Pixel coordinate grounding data
◇ ◇ ◇ ◇ ◇
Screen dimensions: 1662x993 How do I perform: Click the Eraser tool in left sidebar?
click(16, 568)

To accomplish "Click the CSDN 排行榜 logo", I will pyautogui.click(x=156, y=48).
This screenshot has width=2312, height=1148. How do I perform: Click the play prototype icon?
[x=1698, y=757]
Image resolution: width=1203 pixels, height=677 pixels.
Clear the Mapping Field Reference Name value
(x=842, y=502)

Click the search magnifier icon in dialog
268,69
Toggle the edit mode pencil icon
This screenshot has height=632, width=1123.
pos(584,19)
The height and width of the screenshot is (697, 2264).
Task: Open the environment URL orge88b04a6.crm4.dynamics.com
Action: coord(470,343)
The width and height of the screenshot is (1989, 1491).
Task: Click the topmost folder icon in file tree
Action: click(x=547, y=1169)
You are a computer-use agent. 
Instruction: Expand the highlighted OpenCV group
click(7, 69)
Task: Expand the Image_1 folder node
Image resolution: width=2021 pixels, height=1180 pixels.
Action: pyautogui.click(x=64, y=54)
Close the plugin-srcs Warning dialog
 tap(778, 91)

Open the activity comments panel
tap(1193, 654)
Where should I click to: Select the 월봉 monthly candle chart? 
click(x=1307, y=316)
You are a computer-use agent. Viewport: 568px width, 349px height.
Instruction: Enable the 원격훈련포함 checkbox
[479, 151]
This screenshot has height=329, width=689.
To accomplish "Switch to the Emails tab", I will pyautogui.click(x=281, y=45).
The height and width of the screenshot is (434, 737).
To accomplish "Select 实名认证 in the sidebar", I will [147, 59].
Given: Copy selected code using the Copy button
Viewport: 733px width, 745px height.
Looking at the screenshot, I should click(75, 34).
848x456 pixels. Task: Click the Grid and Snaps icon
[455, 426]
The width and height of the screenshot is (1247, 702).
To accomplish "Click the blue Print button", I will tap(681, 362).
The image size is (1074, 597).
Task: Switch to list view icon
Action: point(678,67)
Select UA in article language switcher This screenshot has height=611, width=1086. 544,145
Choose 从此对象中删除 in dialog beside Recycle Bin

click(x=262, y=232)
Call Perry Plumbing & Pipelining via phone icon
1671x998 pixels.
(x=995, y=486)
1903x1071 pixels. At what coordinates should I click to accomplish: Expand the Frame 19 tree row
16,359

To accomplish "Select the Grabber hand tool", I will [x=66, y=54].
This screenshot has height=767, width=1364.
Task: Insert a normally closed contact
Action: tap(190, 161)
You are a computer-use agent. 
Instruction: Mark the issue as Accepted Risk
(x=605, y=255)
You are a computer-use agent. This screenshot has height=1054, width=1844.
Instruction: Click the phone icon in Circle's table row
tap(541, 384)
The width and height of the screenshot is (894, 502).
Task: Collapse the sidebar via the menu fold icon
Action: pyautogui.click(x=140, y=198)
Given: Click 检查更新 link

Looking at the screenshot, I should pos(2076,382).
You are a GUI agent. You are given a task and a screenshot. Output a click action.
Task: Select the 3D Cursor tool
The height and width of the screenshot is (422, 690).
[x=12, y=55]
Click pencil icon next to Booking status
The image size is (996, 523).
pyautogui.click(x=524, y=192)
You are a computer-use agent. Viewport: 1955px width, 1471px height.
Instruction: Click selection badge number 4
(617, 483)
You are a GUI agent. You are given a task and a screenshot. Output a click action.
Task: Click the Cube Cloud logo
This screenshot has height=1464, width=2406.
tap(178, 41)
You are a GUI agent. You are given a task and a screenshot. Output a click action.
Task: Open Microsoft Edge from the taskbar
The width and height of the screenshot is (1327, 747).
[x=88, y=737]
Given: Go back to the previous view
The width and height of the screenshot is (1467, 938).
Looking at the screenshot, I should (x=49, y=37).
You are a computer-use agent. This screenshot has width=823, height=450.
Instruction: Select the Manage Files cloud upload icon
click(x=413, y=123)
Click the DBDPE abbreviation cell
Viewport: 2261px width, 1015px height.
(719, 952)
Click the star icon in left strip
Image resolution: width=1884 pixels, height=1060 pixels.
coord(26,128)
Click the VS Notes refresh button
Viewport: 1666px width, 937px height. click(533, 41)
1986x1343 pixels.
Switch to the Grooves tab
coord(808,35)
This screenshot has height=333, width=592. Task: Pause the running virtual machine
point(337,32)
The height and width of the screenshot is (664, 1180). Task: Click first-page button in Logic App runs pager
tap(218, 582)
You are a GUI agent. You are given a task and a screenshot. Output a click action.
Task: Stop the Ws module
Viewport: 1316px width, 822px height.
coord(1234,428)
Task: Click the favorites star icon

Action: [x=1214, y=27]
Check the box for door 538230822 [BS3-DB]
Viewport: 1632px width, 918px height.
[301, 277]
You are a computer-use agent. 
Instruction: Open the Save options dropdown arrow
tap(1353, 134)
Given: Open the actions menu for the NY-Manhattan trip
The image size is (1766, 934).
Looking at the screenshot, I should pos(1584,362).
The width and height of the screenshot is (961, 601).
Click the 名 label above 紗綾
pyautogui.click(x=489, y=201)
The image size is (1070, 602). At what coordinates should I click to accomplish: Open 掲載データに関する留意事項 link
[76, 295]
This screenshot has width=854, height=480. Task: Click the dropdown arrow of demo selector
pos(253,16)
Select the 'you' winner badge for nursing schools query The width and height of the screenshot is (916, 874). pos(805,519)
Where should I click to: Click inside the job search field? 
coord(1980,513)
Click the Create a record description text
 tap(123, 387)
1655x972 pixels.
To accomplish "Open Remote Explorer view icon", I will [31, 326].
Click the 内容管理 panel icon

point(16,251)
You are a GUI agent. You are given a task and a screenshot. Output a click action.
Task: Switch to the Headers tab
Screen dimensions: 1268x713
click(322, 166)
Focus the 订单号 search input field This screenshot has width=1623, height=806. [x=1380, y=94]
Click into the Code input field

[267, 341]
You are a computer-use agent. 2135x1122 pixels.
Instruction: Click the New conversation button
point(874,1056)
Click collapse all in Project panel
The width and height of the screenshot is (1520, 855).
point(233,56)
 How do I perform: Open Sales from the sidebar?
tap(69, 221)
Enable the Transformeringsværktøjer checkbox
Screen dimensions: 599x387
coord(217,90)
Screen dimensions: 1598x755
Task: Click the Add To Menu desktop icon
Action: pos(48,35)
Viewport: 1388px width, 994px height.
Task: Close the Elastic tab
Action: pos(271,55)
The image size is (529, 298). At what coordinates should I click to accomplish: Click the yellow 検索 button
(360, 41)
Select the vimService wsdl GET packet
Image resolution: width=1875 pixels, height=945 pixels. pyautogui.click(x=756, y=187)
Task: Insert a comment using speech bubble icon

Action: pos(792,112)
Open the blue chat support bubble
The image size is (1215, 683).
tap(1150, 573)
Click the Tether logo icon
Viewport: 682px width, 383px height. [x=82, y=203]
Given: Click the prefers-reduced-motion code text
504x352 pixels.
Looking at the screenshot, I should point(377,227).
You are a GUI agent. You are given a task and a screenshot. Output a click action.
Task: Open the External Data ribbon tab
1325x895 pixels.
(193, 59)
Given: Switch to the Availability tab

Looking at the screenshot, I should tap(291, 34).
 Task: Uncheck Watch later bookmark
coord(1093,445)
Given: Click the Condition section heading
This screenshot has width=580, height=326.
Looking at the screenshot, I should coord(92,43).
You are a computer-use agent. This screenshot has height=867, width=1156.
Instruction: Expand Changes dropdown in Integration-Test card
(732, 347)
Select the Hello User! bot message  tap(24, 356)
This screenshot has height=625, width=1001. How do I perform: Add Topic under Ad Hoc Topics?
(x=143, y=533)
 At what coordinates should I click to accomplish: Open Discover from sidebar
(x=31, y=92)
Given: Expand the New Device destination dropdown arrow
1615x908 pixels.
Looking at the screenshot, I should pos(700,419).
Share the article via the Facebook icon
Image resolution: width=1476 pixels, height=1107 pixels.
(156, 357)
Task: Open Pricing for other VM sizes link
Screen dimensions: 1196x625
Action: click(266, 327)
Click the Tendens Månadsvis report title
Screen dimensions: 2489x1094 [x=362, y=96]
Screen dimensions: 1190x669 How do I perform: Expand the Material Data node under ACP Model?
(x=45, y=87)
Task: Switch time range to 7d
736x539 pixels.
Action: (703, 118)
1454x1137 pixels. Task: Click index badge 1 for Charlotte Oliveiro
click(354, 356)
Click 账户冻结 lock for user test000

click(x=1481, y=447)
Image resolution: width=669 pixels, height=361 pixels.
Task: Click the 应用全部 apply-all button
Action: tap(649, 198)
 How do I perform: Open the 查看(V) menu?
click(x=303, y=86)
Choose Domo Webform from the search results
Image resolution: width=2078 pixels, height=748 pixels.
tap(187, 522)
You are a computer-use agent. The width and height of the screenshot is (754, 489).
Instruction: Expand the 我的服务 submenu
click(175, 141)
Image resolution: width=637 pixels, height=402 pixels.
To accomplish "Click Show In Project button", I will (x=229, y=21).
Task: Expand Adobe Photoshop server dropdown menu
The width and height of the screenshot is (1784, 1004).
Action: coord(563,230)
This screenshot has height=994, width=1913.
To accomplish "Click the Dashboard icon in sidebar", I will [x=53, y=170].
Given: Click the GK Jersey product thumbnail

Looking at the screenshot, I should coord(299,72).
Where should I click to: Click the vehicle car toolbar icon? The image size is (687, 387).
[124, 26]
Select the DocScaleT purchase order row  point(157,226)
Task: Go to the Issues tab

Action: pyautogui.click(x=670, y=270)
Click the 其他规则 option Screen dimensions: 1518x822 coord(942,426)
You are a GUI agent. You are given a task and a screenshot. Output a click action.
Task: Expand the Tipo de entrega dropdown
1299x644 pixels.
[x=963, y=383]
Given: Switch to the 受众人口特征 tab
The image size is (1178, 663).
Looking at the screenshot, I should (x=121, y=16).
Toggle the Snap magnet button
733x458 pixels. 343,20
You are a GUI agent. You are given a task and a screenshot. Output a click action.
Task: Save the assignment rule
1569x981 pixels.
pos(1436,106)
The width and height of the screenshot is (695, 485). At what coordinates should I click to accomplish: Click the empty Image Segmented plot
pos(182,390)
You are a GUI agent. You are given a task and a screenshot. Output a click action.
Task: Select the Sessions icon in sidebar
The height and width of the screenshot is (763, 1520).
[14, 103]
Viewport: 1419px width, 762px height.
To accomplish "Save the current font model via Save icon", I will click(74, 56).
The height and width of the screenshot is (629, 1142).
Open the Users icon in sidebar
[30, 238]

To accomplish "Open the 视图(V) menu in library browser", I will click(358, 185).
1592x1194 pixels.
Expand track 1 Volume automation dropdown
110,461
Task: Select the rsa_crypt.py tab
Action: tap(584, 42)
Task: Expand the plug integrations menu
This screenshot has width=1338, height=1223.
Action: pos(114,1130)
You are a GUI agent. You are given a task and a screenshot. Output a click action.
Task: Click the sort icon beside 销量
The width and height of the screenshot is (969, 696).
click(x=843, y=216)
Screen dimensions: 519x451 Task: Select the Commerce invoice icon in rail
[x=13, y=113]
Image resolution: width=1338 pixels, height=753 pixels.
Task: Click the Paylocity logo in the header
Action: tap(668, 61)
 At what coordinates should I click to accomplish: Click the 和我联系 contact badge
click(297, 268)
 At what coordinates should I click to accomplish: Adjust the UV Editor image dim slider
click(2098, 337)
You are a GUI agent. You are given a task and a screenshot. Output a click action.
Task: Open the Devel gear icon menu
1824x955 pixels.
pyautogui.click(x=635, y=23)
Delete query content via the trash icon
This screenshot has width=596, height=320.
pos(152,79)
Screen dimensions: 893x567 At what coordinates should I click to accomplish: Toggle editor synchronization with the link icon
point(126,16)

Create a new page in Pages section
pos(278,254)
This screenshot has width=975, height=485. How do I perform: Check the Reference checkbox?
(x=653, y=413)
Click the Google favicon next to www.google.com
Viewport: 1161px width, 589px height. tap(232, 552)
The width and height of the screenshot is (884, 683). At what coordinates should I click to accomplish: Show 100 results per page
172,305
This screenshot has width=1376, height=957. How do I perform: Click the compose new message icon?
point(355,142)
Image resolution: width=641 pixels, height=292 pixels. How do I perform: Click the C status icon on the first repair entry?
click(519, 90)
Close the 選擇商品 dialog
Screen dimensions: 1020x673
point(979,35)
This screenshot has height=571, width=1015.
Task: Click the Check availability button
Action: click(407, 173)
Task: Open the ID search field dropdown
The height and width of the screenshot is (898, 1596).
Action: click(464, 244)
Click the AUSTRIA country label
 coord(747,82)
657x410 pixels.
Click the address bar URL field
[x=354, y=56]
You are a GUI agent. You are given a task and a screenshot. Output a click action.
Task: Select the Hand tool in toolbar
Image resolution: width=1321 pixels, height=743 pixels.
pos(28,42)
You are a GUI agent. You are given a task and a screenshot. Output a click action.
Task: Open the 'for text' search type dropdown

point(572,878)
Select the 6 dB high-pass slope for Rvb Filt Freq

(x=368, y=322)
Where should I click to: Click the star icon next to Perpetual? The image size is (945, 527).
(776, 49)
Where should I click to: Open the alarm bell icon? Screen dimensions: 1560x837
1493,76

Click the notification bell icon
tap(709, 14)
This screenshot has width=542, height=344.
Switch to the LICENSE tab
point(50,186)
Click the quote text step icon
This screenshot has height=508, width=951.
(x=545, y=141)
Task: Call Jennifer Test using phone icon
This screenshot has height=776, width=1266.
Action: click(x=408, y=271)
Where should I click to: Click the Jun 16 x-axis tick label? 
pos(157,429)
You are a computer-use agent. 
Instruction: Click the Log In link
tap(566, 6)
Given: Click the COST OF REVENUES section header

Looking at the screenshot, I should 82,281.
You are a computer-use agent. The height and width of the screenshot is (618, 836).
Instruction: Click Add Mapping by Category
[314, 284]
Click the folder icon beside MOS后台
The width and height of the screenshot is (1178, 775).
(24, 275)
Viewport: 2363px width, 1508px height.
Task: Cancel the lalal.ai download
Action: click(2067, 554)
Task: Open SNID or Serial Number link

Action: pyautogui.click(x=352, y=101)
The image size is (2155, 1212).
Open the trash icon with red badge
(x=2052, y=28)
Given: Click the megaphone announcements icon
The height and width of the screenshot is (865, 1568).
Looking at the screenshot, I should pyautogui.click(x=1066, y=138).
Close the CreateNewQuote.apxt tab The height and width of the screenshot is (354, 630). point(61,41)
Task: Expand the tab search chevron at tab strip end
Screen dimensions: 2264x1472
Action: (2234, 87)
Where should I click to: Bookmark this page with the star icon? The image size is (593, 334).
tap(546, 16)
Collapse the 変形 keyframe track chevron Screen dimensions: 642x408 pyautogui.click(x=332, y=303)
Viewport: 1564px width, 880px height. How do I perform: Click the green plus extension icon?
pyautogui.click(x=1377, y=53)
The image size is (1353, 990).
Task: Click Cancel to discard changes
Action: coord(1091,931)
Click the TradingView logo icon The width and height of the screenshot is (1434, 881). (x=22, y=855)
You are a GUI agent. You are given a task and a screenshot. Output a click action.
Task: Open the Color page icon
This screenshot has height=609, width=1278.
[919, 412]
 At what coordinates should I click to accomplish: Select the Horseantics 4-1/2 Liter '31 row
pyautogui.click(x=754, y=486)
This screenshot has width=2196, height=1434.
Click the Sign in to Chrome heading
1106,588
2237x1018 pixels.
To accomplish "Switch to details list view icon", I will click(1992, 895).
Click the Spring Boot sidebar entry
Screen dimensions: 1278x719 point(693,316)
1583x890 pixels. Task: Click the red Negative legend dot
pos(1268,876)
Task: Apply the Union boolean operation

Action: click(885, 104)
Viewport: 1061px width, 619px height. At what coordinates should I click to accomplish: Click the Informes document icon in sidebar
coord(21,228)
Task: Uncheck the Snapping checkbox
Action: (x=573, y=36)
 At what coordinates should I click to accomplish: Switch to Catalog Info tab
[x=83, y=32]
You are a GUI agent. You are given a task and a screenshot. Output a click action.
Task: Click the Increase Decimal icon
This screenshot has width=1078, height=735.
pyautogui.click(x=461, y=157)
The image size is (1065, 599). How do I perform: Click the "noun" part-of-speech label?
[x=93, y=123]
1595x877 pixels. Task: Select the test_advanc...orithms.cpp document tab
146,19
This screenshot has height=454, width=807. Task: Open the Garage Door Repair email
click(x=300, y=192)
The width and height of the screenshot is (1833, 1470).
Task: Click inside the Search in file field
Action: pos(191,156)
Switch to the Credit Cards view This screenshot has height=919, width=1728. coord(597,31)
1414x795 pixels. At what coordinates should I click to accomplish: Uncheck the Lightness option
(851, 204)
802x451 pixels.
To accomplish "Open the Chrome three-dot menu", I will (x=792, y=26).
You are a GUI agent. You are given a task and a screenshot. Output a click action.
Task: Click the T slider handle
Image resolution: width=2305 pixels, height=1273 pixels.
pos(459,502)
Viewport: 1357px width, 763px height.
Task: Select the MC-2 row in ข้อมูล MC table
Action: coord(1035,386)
◇ ◇ ◇ ◇ ◇
▶ **TASK STATEMENT**
Scanning the data above, copy out every line where "Project" is found.

▶ **ANSWER SPACE**
Click collapse all in Project panel
To accomplish "Click Show In Project button", I will (x=229, y=21).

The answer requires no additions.